In every article that deals with Class T amplifiers you will find it linked to Class D ones. The reason is simple. They are similar, but the difference between them is that Class T uses a Tripath chip. That is, these amps have an audio amplifier IC design officially registered by Tripath’s amplifier technologies. (Although, nowadays, there are similar products in the market.) In short, this kind of amplifier has control signals calculated by using either digital signal processing or fully analog techniques.
More on Class T vs Class D
Covered products tend to use a Class D amp, which produces a better performance than other Class D amplifier designs. The reason is they use unique methods which merge exclusive techniques to control pulse width modulation. This type of amp has real-time control of the switching frequency, and it depends on the input signal, and on the amplified output as well.

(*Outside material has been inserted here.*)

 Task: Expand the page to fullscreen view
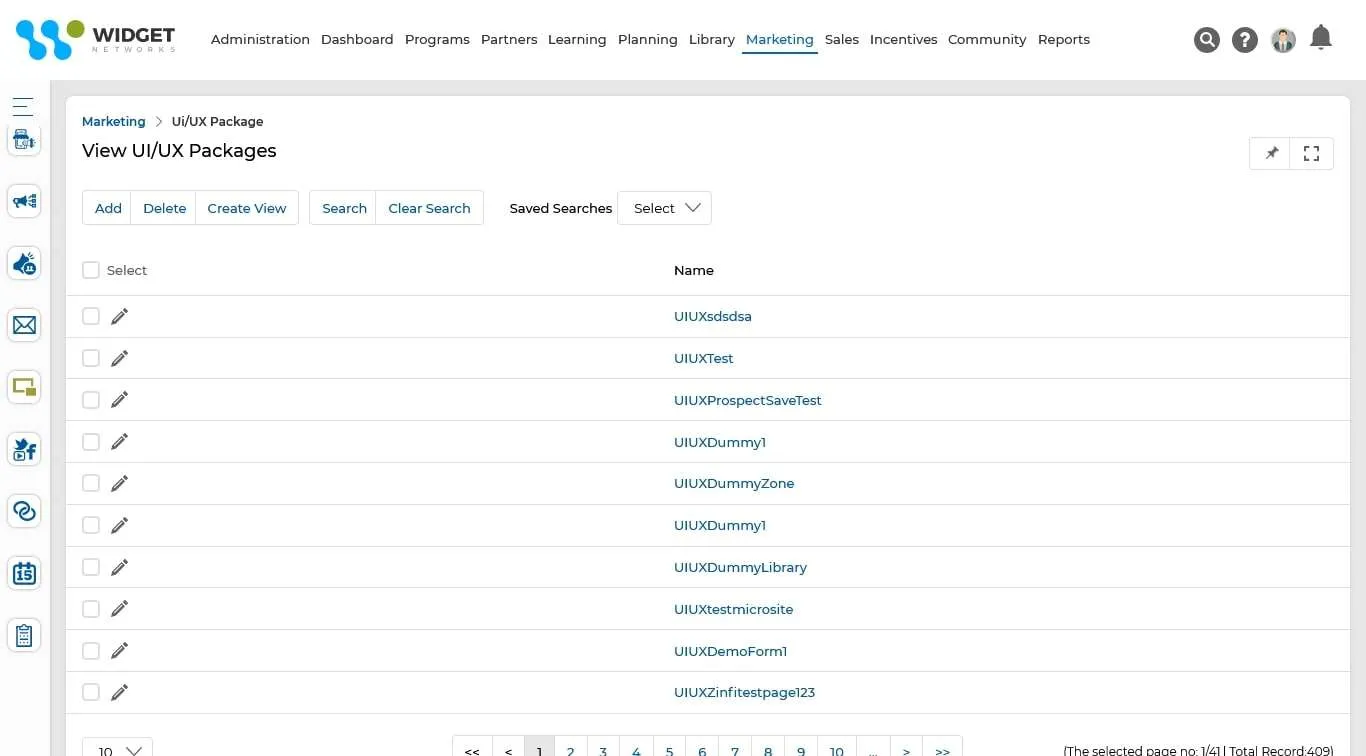[1311, 153]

Some Characteristics of Class T Amps
Digital or Analog?
Class T amplifiers calculate their control signals by using digital signal processing as well as analog techniques. Currently, there are applications that use a loop that is similar to a higher-order delta-sigma or sigma-delta modulator that has an internal digital clock. This digital clock controls the sample comparator.
On Feedback
The user takes the feedback directly from the switching node. Plus, the higher-order loop offers higher loop gain at high audio frequencies that might also be conceivable in a conventional single-pole amp. Class T amplifiers have a signal processing circuit that contains a frequency selective network in a feedback loop. This is for noise shaping purposes. The sampling analog-to-digital converter in the feedback loop runs at a sampling frequency that works significantly better than the Nyquist frequency.
Traditional methods only use state feedback. You can employ the state feedback to combine the analog-to-digital converter with the constant feedback of the switching device output. In this case, you control the switching device by a sampling analog-to-digital converter. In turn, it produces a constant signal that feeds back to the original frequency to avoid noise and distortion.